Adenomyomatosis is a benign condition characterized by hyperplastic changes of unknown cause involving the wall of the gallbladder. Adenomyomatosis is caused by an overgrowth of the mucosa, thickening of the muscular wall, and formation of intramural diverticula or sinus tracts termed Rokitansky–Aschoff sinuses, also called entrapped epithelial crypts.
|Micrograph showing Rokitansky–Aschoff sinus. H&E stain.|
Rokitansky–Aschoff sinuses are pseudodiverticula or pockets in the wall of the gallbladder. They may be microscopic or macroscopic. Histologically, they are outpouchings of gallbladder mucosa into the gallbladder muscle layer and subserosal tissue as a result of hyperplasia and herniation of epithelial cells through the fibromuscular layer of the gallbladder wall.

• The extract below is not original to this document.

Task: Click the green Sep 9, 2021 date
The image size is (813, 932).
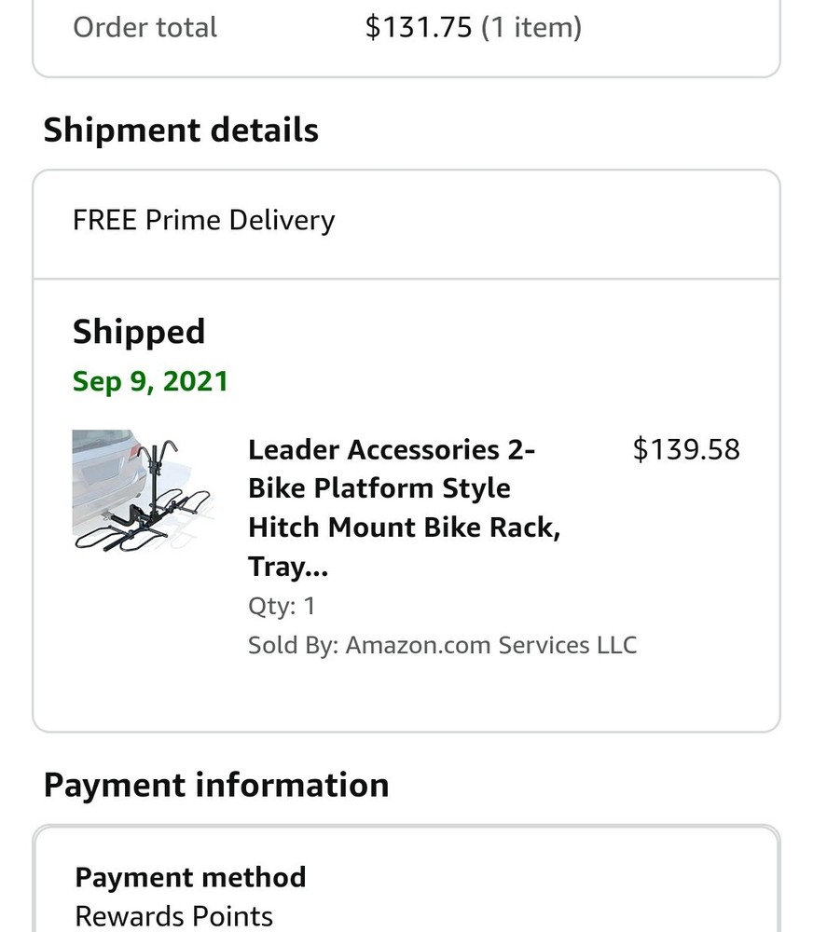Action: coord(150,381)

Rokitansky–Aschoff sinuses are not of themselves considered abnormal but they can be associated with cholecystitis.
Black pigment gallstones can form in Rokitansky–Aschoff sinuses of the gallbladder after the fourth to fifth decades of life in absence of the typical risk factors for bilirubin suprasaturation of bile. Hence, they are associated with gallstones (cholelithiasis). Cases of gall bladder cancer have also been reported to arise from Rokitansky–Aschoff sinuses.
On abdominal ultrasound, Rokitansky–Aschoff sinuses are seen as highly echogenic nodes with "comet tail" reverberation, which represent cholesterol crystals. This finding is very specific for adenomyomatosis. Magnetic resonance imaging also plays an important role in the diagnosis of Rokitansky–Aschoff sinuses.